Kota Bogor – Di tengah berkembangnya berbagai majelis taklim dengan format yang beragam, Majlis Al Pos Rondawiyah hadir dengan konsep yang unik dan membumi. Berpusat di Pos Ronda Villa Bogor Indah RT 11, Kota Bogor, majelis ini menjadi ruang belajar agama yang terbuka bagi siapa saja, tanpa memandang latar belakang sosial maupun kebiasaan kesehariannya (12/8/26).
Majlis Al Pos Rondawiyah berdiri pada 30 Juni 2018 atas inisiatif Gus Zahrul Muttaqien, Harjanto, dan KH. Khotimi Bahri yang saat ini menjabat sebagai Katib PCNU Kota Bogor sekaligus menjadi pengasuh majelis tersebut. Pengajian rutin diselenggarakan setiap pekan keempat setiap bulan dengan pendekatan yang santai, dialogis, dan akrab.

Nama “Al Pos Rondawiyah” diambil dari lokasi pengajian yang dilaksanakan di Pos Ronda Villa Bogor Indah. Dari tempat yang sederhana itu lahir sebuah forum keilmuan yang mampu menarik peserta dari berbagai kalangan masyarakat.Majelis ini mengusung slogan “3 NG”, yakni Ngopi, Ngudut, dan Ngaji. Slogan tersebut menggambarkan suasana pengajian yang cair dan tidak kaku.
Para peserta dapat mengikuti kajian sambil menikmati kopi dan, bagi yang merokok, tetap diperbolehkan melakukannya selama menjaga adab dan ketertiban majelis.Menurut KH. Khotimi Bahri, pemilihan Pos Ronda sebagai tempat pengajian bukan tanpa alasan.

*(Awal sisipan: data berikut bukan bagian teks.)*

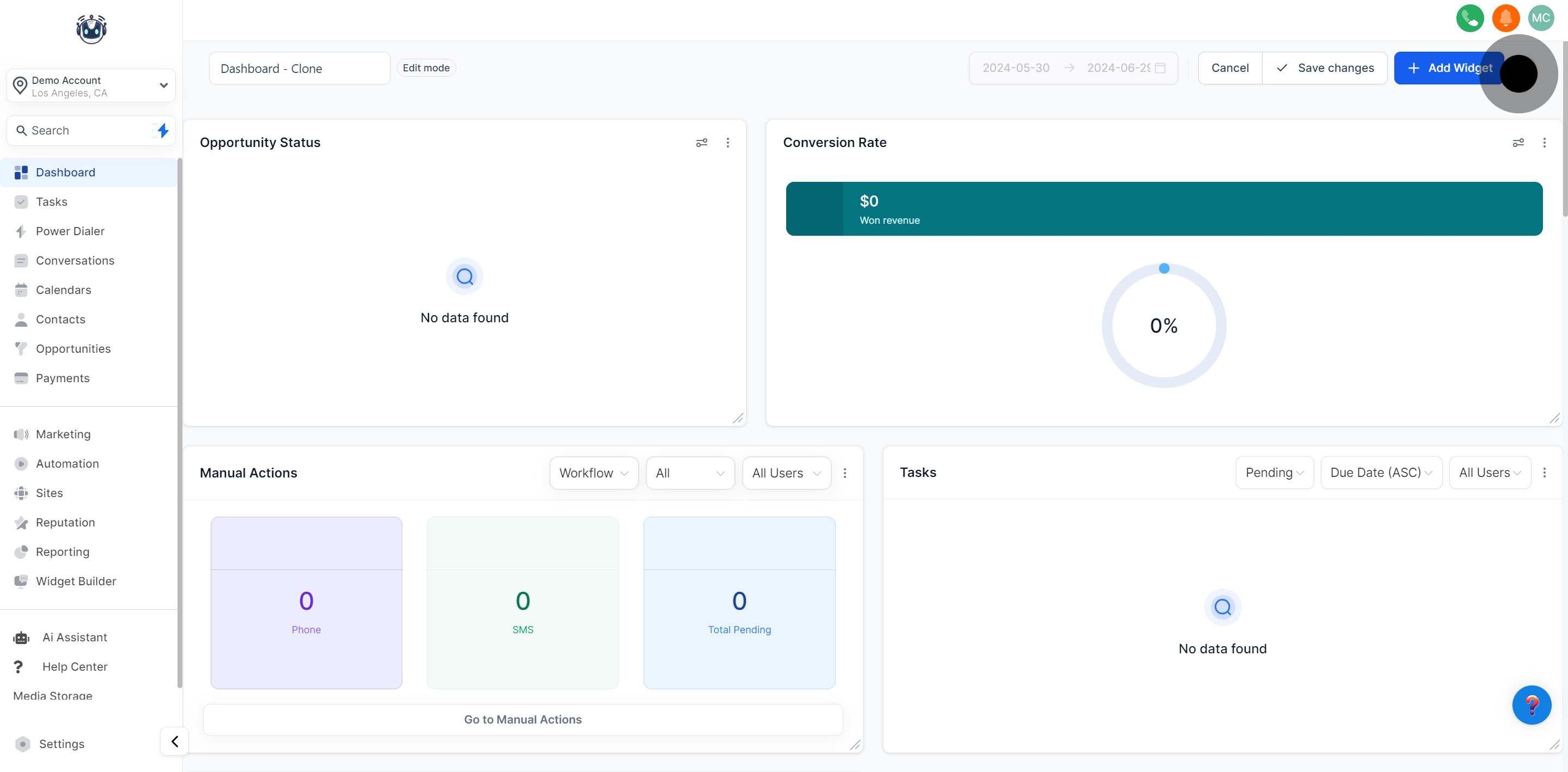The image size is (1568, 772).
Task: Collapse the sidebar with arrow button
Action: [175, 741]
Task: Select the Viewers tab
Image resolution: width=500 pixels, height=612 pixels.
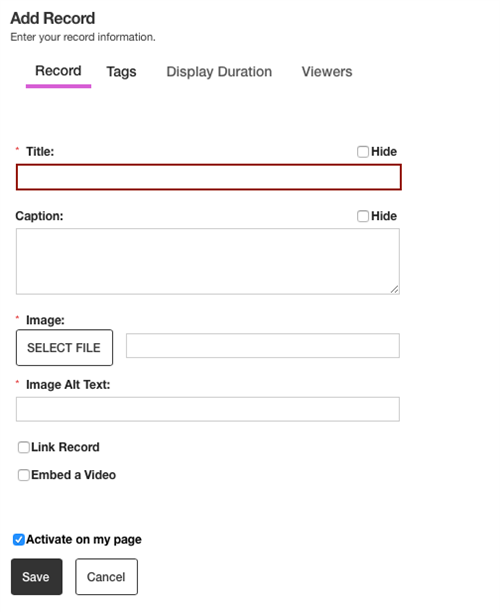Action: pyautogui.click(x=327, y=72)
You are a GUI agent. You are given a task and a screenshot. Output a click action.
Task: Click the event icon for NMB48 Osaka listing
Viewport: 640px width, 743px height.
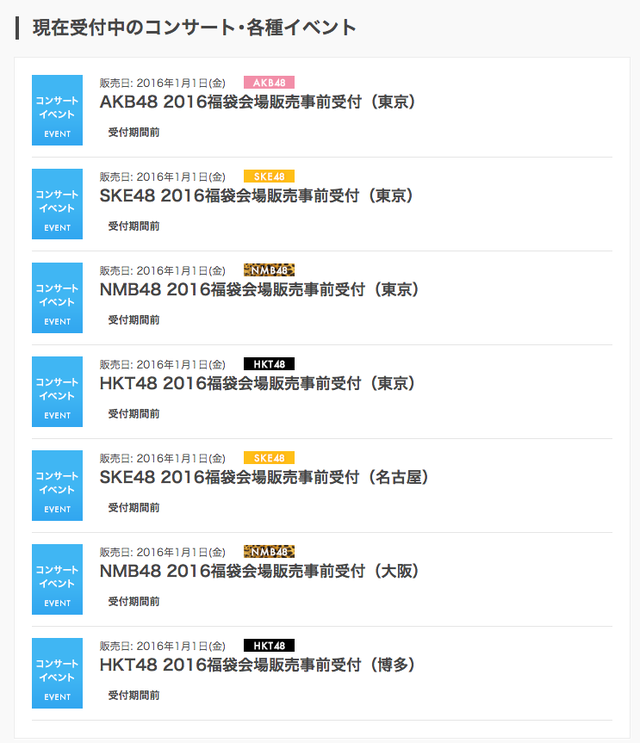[x=57, y=580]
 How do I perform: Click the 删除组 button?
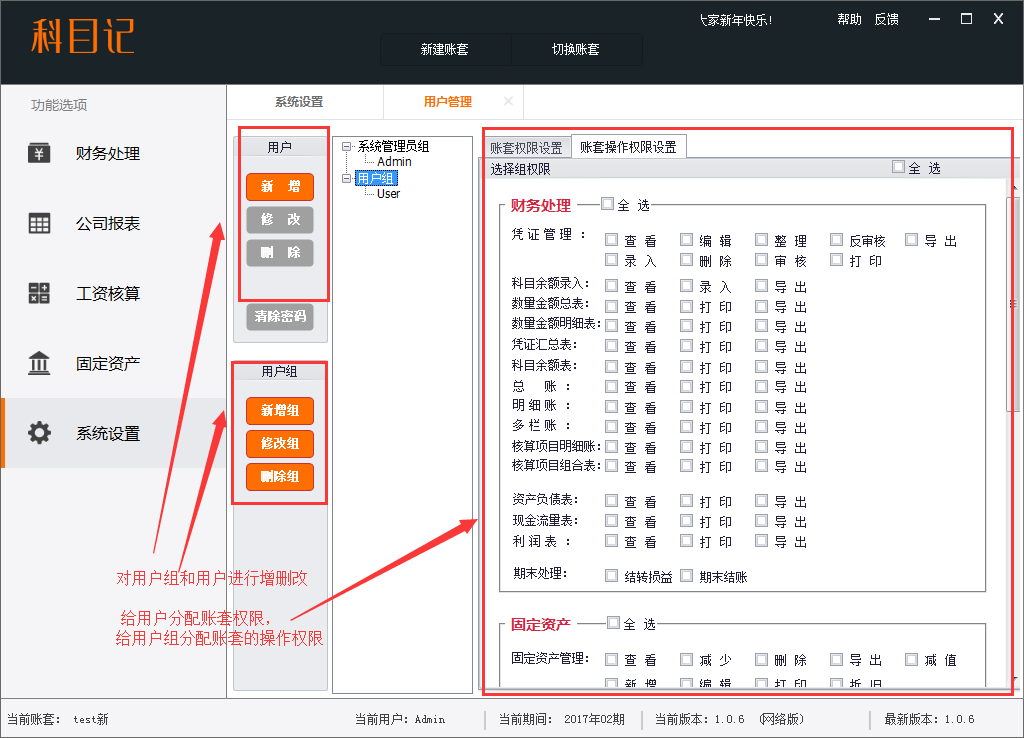click(x=280, y=477)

Konsep tersebut dirancang agar masyarakat yang selama ini merasa kurang nyaman mengikuti pengajian formal tetap memiliki ruang untuk belajar agama.“Peserta yang hadir berasal dari beragam latar belakang.
Ada yang tidak terbiasa memakai sarung, ada yang tidak kuat duduk bersila dalam waktu lama, bahkan ada yang sulit meninggalkan kebiasaan merokok. Namun mereka memiliki satu tujuan yang sama, yaitu belajar agama dan memperbaiki kualitas ibadah,” ujarnya.
Selama lebih dari delapan tahun berjalan, Majlis Al Pos Rondawiyah telah menamatkan kajian kitab Fathul Qorib, salah satu kitab fikih dasar yang banyak dipelajari di pesantren. Saat ini para jamaah tengah mengkaji kitab Bidayatul Hidayah karya Imam Al-Ghazali yang memadukan pembahasan fikih, muamalah, dan nilai-nilai tasawuf.
Pelaksanaan pengajian dimulai sekitar pukul 20.30 WIB dan kerap berlanjut hingga dini hari. Kegiatan dibagi menjadi dua termin utama. Termin pertama berisi kajian kitab yang dilanjutkan sesi tanya jawab hingga sekitar pukul 22.30 WIB.
Sementara termin kedua membahas berbagai persoalan aktual yang berkembang di masyarakat dengan pendekatan fiqih dan rujukan kitab-kitab turats.Dalam tradisi pesantren, pembahasan tersebut dikenal dengan istilah masa’il waqi’iyah, yakni kajian terhadap persoalan-persoalan kontemporer yang dikaji berdasarkan khazanah keilmuan Islam klasik.
Menariknya, sesi kedua ini tidak dibatasi waktu dan sering kali berlangsung hingga melewati tengah malam.Karena sering berakhir setelah pergantian hari, jamaah bahkan memiliki istilah tersendiri, yakni “ngaji dua hari”, karena satu kali pertemuan berlangsung dalam dua tanggal yang berbeda.
Keberadaan Majlis Al Pos Rondawiyah menunjukkan bahwa dakwah Islam dapat dilakukan dengan pendekatan yang inklusif dan sesuai dengan karakter masyarakat. Dengan tetap berpegang pada tradisi keilmuan pesantren, majelis ini berhasil menghadirkan suasana belajar yang hangat, egaliter, dan mudah diterima oleh berbagai kalangan.